The matrix contains no true internal defensive hedge. All correlations are positive, and stress correlations are likely to rise in market drawdowns. Portfolio protection therefore requires instruments outside the displayed universe, such as index futures, sector ETFs, options, volatility overlays, rates-duration hedges, FX hedges, or explicit de-grossing triggers. Inside the matrix, the best that can be achieved is relative hedging, not true negative-correlation protection.
METHODOLOGICAL CAVEATS
The matrix is daily, trailing 1-year, and local currency. Daily correlations capture high-frequency co-movement, not full-cycle fundamental relationships. A 1-year window can be heavily shaped by a specific regime, in this case likely AI capex intensity, semiconductor-cycle expectations, rates moves, export-control headlines, and risk-on/risk-off factor compression. Correlations around 0.300 to 0.550 should not be over-interpreted at fine levels of precision; differences of 0.03 to 0.05 are often not economically robust without additional return, volatility, and drawdown analysis. The strongest conclusions are the WFE triad, the MU/SNDK and MU/LRCX relationships, the TSM/EWY/ASX Asia semi cluster, the LITE/CIEN optical relationship, and the low-correlation status of DOCN, NBIS, and MXL.

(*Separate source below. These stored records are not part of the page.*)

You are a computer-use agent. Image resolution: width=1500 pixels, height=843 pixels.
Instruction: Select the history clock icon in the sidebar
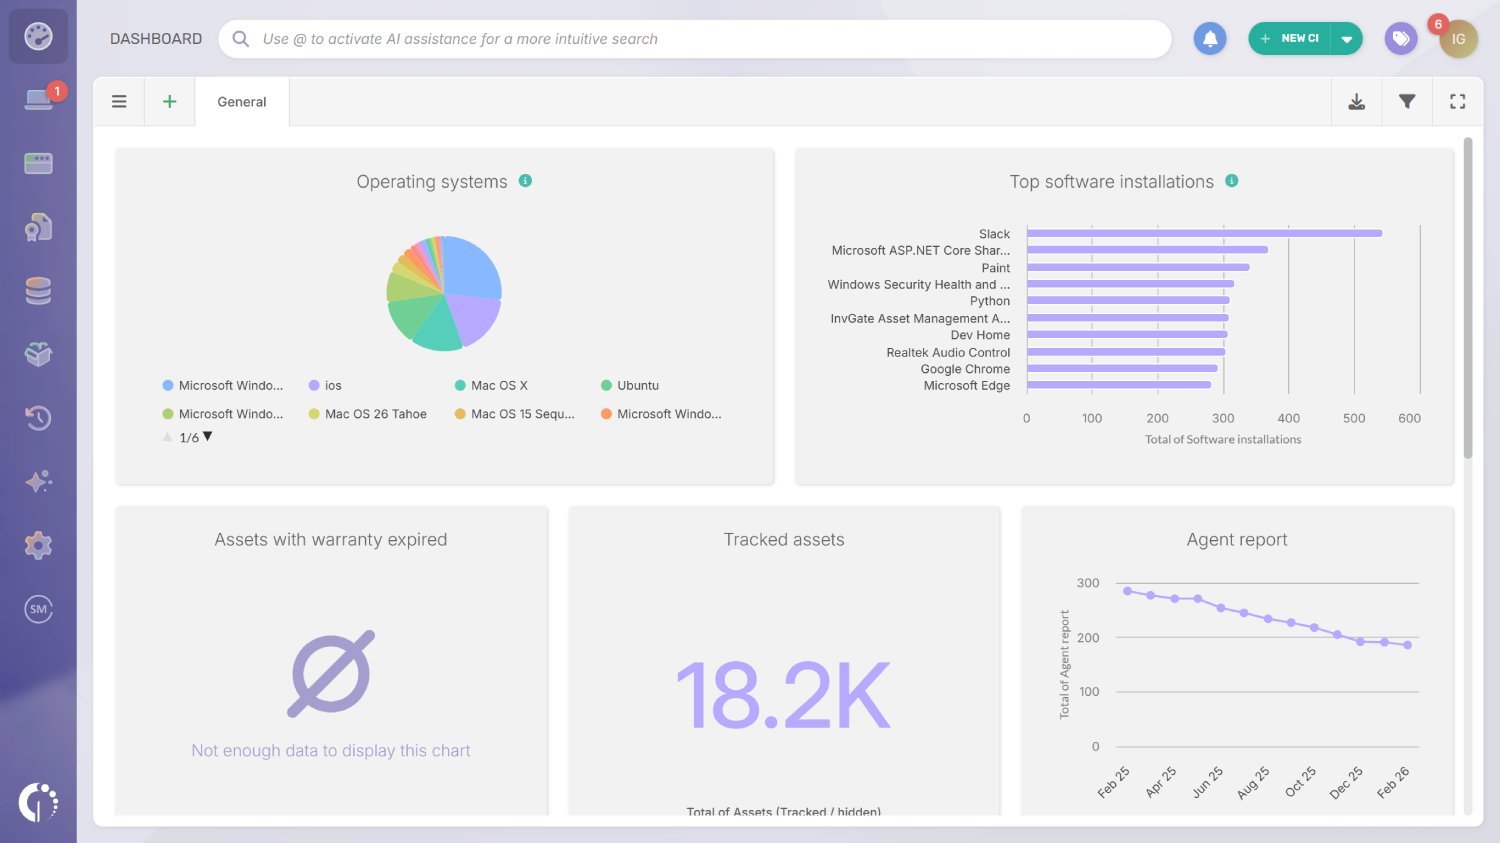38,417
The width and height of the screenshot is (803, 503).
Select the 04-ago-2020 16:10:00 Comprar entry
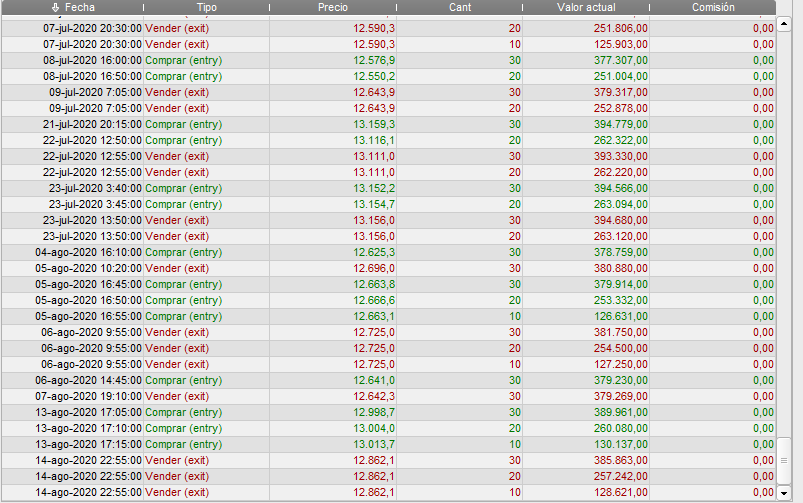coord(184,252)
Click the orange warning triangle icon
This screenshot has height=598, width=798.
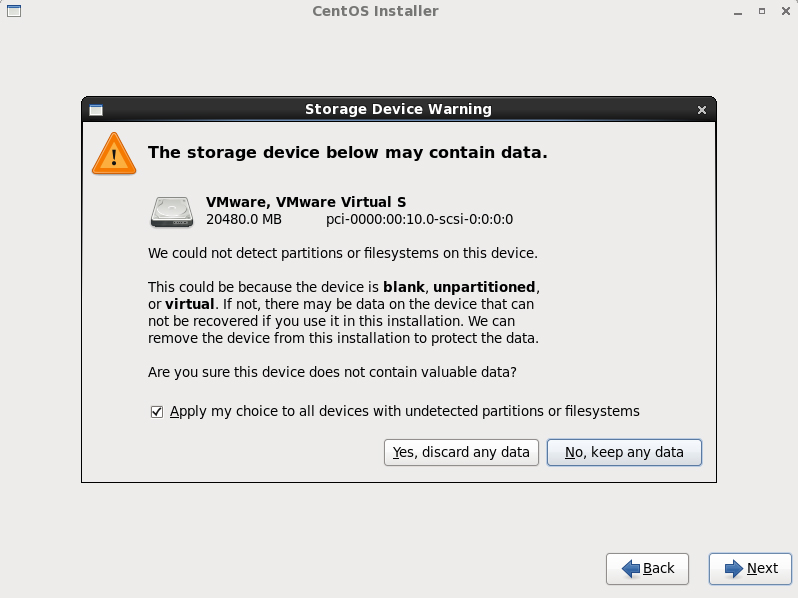click(114, 153)
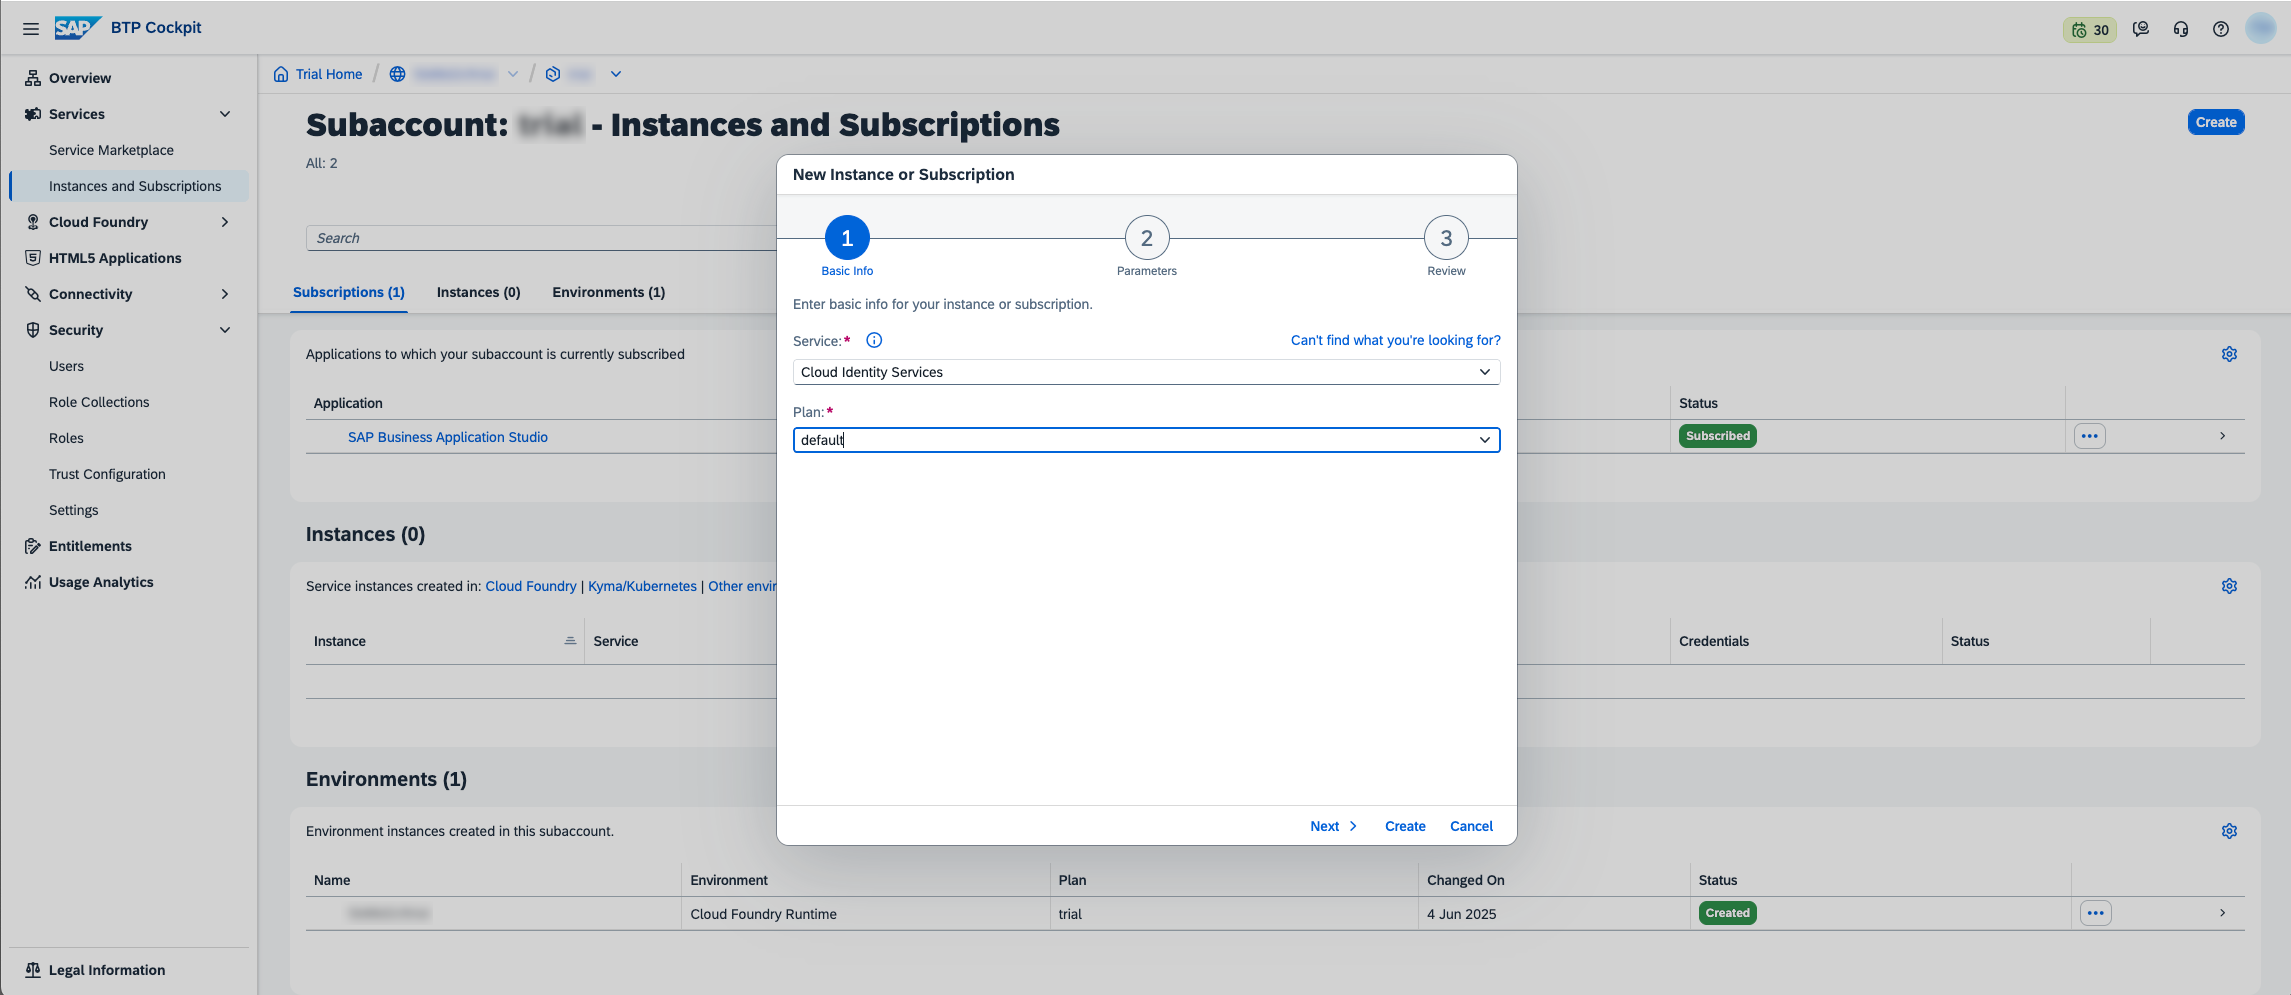Open "Can't find what you're looking for?" link
The width and height of the screenshot is (2291, 995).
coord(1395,340)
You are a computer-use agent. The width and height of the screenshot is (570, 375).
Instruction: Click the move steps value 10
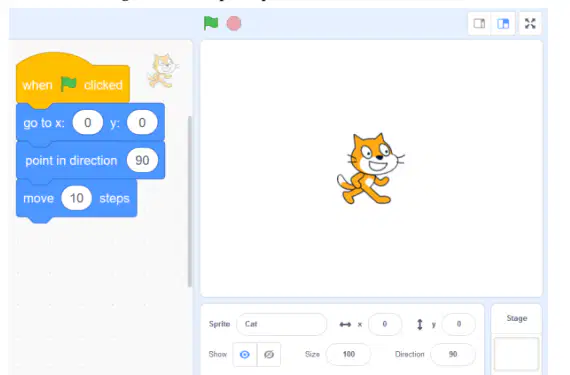pos(76,198)
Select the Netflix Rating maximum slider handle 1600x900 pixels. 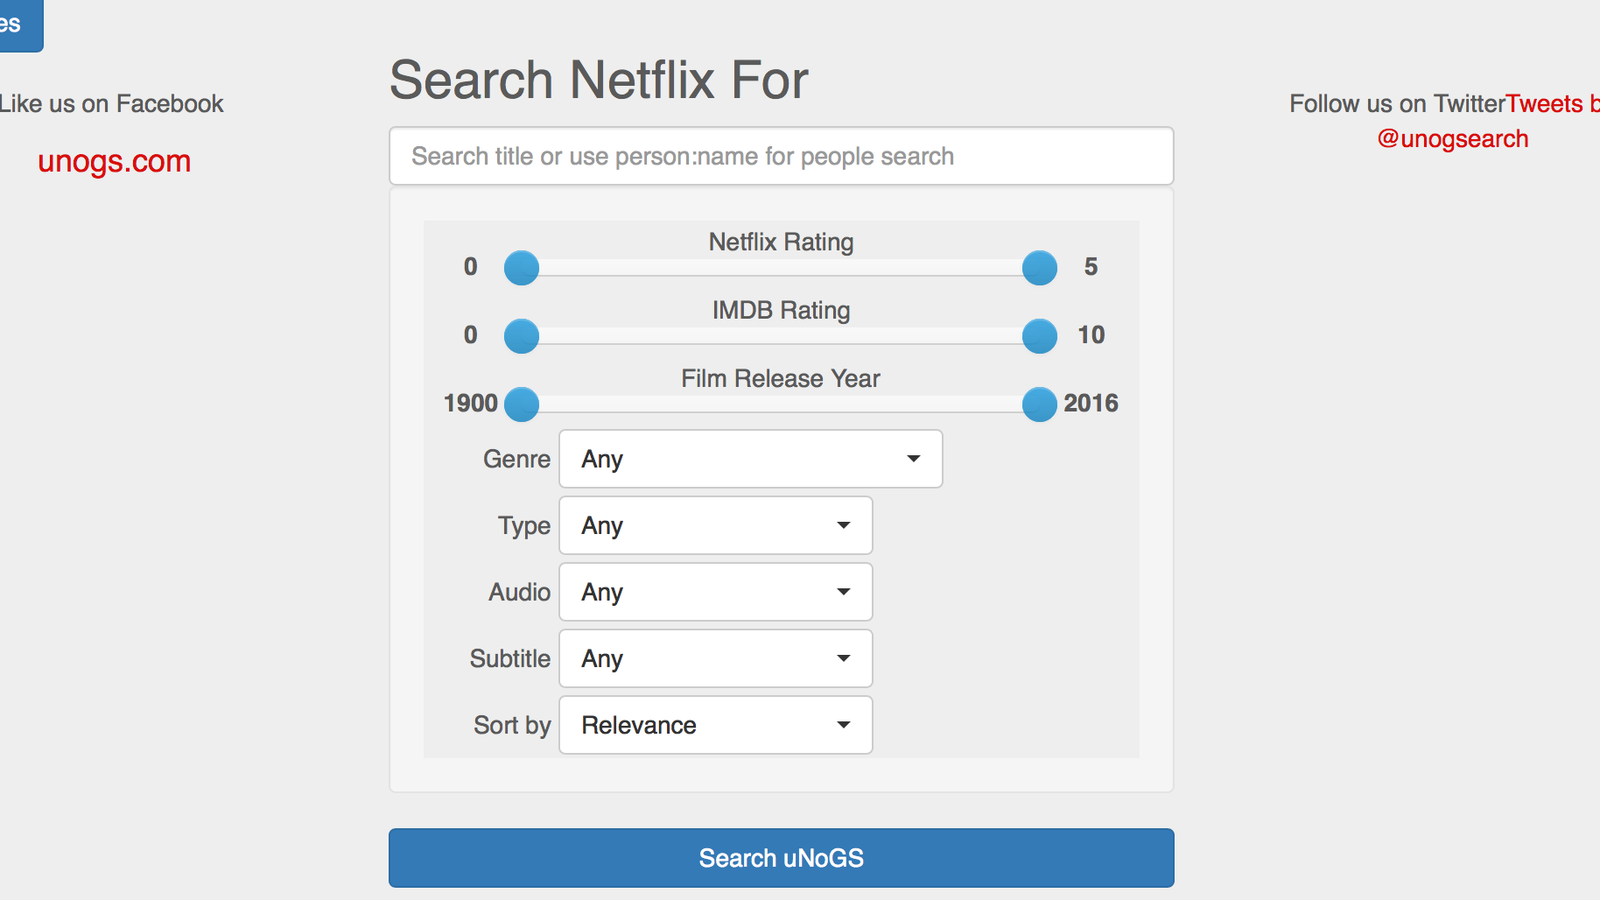(x=1040, y=268)
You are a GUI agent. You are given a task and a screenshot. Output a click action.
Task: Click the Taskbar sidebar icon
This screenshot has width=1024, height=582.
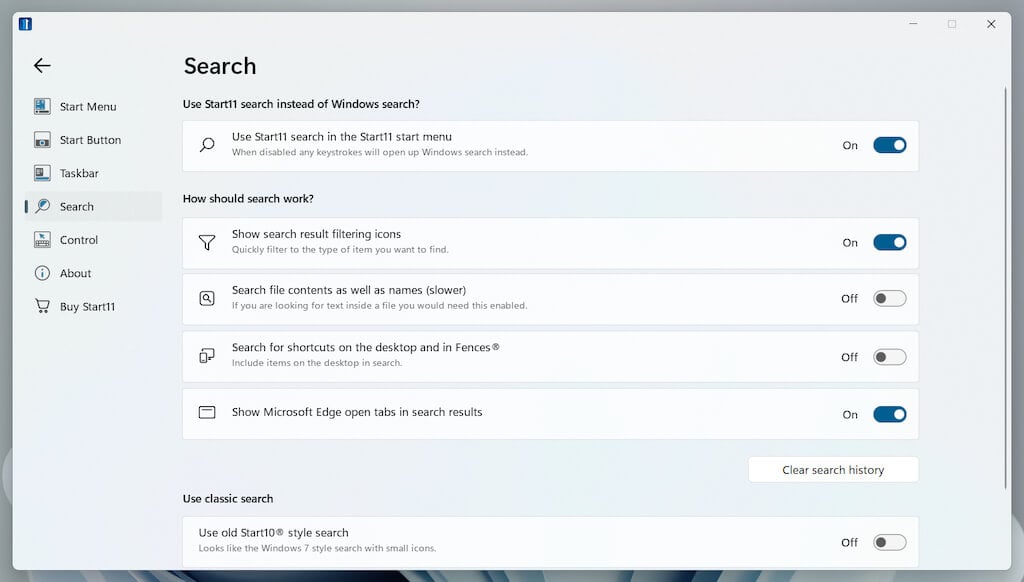click(x=42, y=173)
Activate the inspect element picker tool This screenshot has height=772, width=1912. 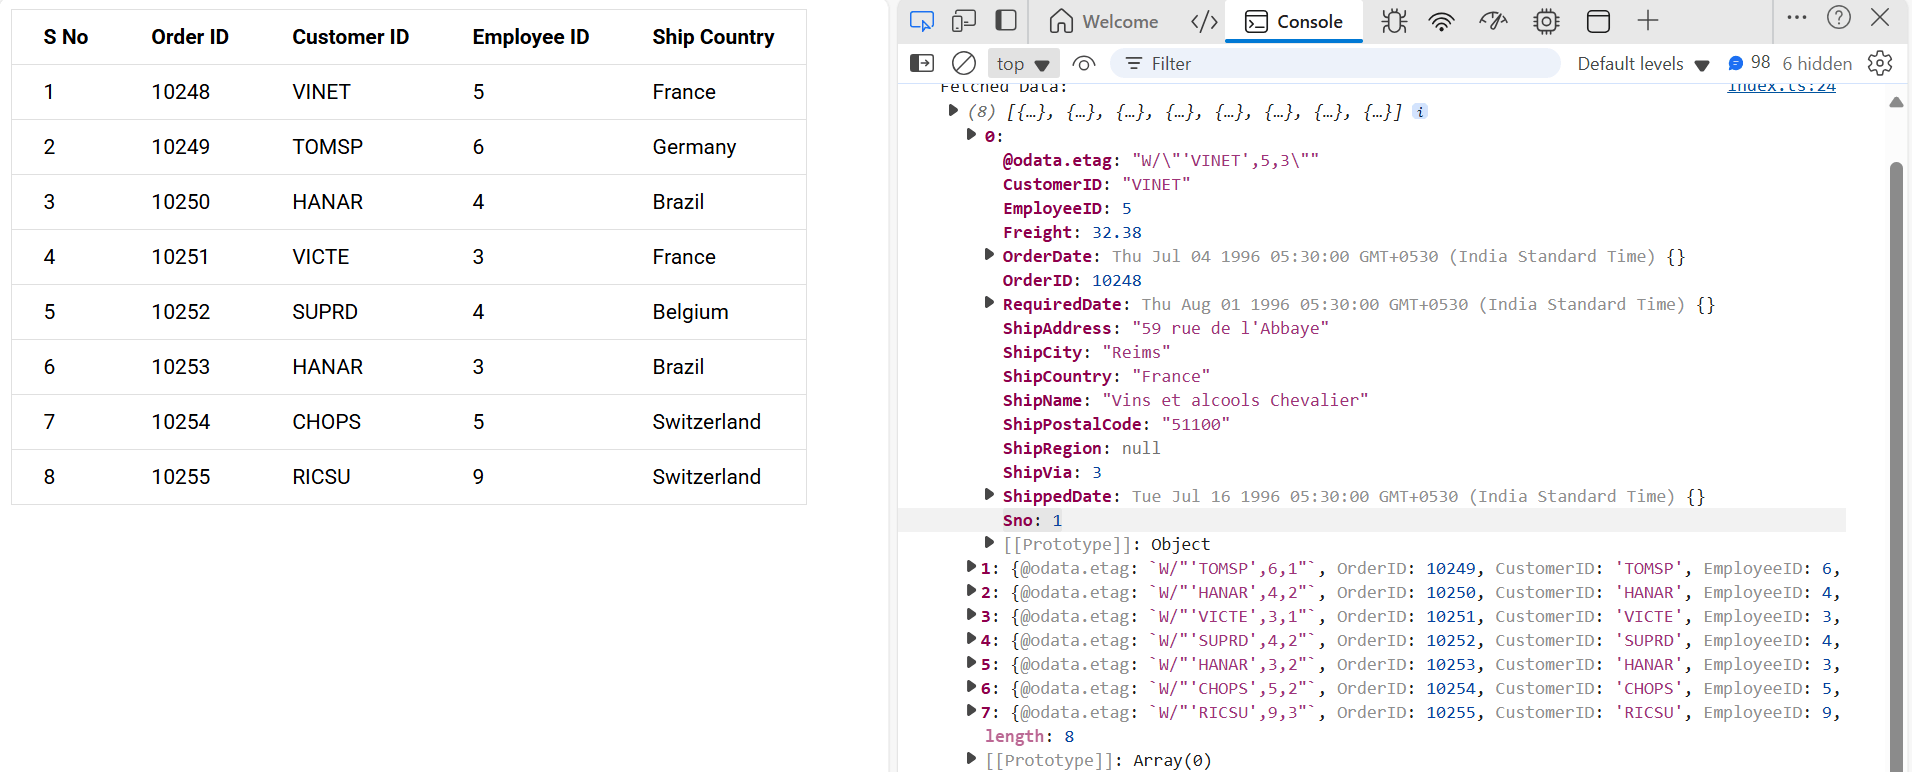pyautogui.click(x=921, y=21)
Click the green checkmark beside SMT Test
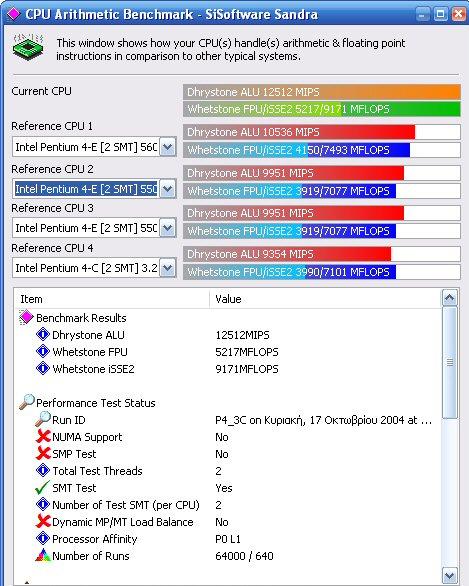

Correlation is not hedge ratio. Proper hedge construction requires volatility, beta, liquidity, borrow, event calendar, options-implied move, factor exposure, and tail-correlation analysis. A high-correlation pair can still lose money if relative fundamentals diverge, and a low-correlation pair can still suffer simultaneous drawdowns in stress. The matrix is therefore best used as a map of factor overlap, diversification quality, and relative-value viability rather than as a standalone signal for trade direction.
BOTTOM LINE
The best correlation-supported relative-value opportunity set is AMAT/KLAC/LRCX. The best 2nd-tier pair clusters are MU/SNDK, SNDK/STX, LITE/CIEN, JBL/TTMI, TSM/ASX/EWY, and VRT/GEV. The best broad semi beta hedge basket is TSM/AMAT/KLAC/LRCX/MU/EWY, with QQQ as the liquid overlay. The best NVDA hedge framework is QQQ plus TSM, with VRT and CRDO adding only limited incremental correlation benefit. The best diversification sleeve is DOCN/NBIS/MXL, potentially with INTC, but those names should be viewed as idiosyncratic risk absorbers rather than hedges for semiconductor longs. The key portfolio implication is that the universe contains high factor concentration in WFE, memory, Asia semi, and AI hardware infrastructure, while the true diversifiers are few and mostly outside the core AI semiconductor beta complex.